An imputer that assumes the data are missing at random fills the gap from the
conditional of the observed, which is itself short of the large values, so it
stays biased. Supplying the selection slope to `mnar()` lets the fit account for
the mechanism and recover the mean.

```{r recover}
mar_fit  <- gmm_impute(dat, N = 2, m = 20, mechanism = mar(), seed = 1)
mnar_fit <- gmm_impute(dat, N = 2, m = 20, mechanism = mnar("y", beta = 0.7), seed = 1)

c(truth        = truth,
  available    = mean(dat[!miss, "y"]),
  mar          = proxy_pool(mar_fit, "y")$estimate,
  mnar         = proxy_pool(mnar_fit, "y")$estimate)
```

The slope `beta` is the strength of the dependence on the log-odds scale, and
`beta = 0` is the missing-at-random case. The intercept is not supplied -- it is
calibrated to the observed fraction missing.
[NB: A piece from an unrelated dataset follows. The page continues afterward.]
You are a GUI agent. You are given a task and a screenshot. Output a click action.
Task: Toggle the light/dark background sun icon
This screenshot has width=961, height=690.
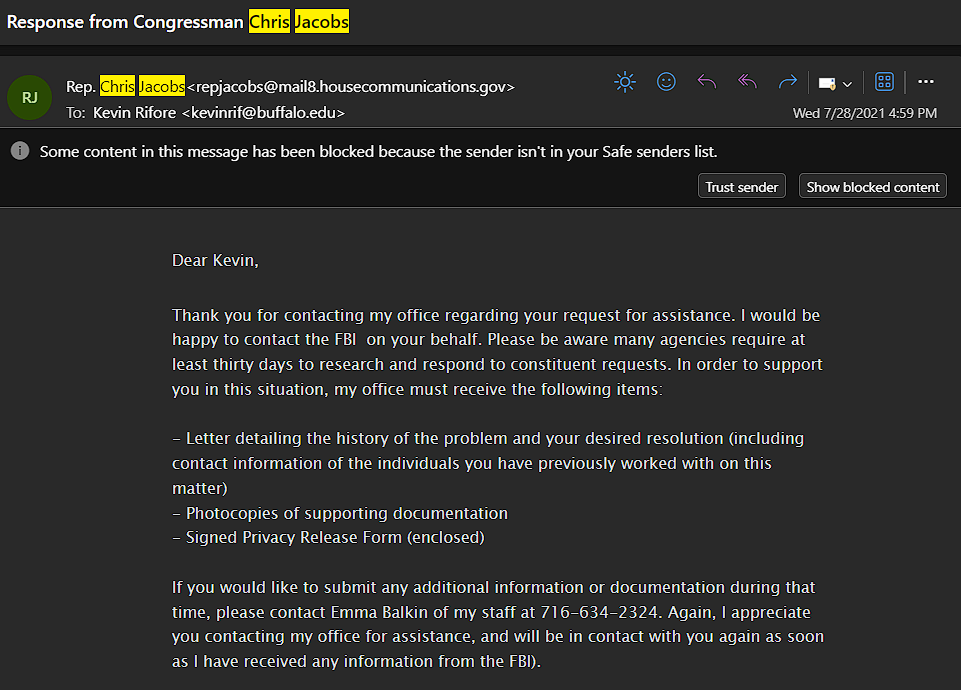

# The slope is a sensitivity parameter

A missing-not-at-random departure cannot be identified from the observed data, so
a single estimate would overstate what the data support. The honest summary is a
curve: `proxy_mnar_sensitivity()` sweeps the slope and reports the pooled mean
with its interval at each value, and the analyst reads off where a conclusion
would change.

```{r sweep}
sweep <- proxy_mnar_sensitivity(dat, "y", beta_grid = seq(0, 1.2, by = 0.2),
                                N = 2, m = 20, seed = 1)
sweep[, c("beta", "estimate", "conf.low", "conf.high")]
```

```{r tornado, echo = FALSE, fig.alt = "Pooled mean of y against the assumed sensitivity slope, with confidence bands and the complete-data truth marked."}
op <- par(mar = c(4.2, 4.2, 1, 1))
plot(sweep$beta, sweep$estimate, type = "n",
     ylim = range(sweep$conf.low, sweep$conf.high, truth),
     xlab = expression("sensitivity slope " * beta),
     ylab = "pooled mean of y")
polygon(c(sweep$beta, rev(sweep$beta)),
        c(sweep$conf.low, rev(sweep$conf.high)),
        col = "grey85", border = NA)
lines(sweep$beta, sweep$estimate, lwd = 2)
points(sweep$beta, sweep$estimate, pch = 19)
abline(h = truth, lty = 2)
text(min(sweep$beta), truth, "truth", pos = 3, cex = 0.8)
par(op)
```

The estimate rises monotonically with the assumed slope and crosses the
complete-data truth near the slope that generated the data, which is the value
proposition of a sensitivity analysis -- without knowing the slope, sweeping it
brackets the truth.

# Censoring is the exact, identifiable case

When the reason for missingness is a known bound, the mechanism is identified and
there is no sensitivity parameter. A detection limit that hides values of `y`
below a threshold is `censored("y", upper = threshold)`, and proxymix draws from
the mixture conditional truncated to the censored interval rather than
substituting a constant such as half the limit.

```{r censor}
thr <- 0.3
cmiss <- Z[, 2] < thr
cdat <- Z
cdat[cmiss, "y"] <- NA

cfit <- gmm_impute(cdat, N = 2, m = 20, mechanism = censored("y", upper = thr), seed = 1)
c(truth      = mean(Z[, 2]),
  available  = mean(cdat[!cmiss, "y"]),
  half_limit = mean(ifelse(cmiss, thr / 2, Z[, 2])),
  proxymix   = proxy_pool(cfit, "y")$estimate)
```

# Scope and references

The interval and value-dependent gates act on a single coordinate, and a row
missing that coordinate is assumed to have its other coordinates observed, which
is the detection-limit or single-outcome setting. A model estimand other than a
coordinate mean is pooled by handing the completions to `mice` through
`as_mids()`.

The selection-model formulation follows Diggle and Kenward (1994) and the
sensitivity-analysis posture follows Little (1993) and the missing-data
literature it anchors. The truncated-Gaussian algebra behind the censored path is
standard, and the closed-form moments are evaluated directly.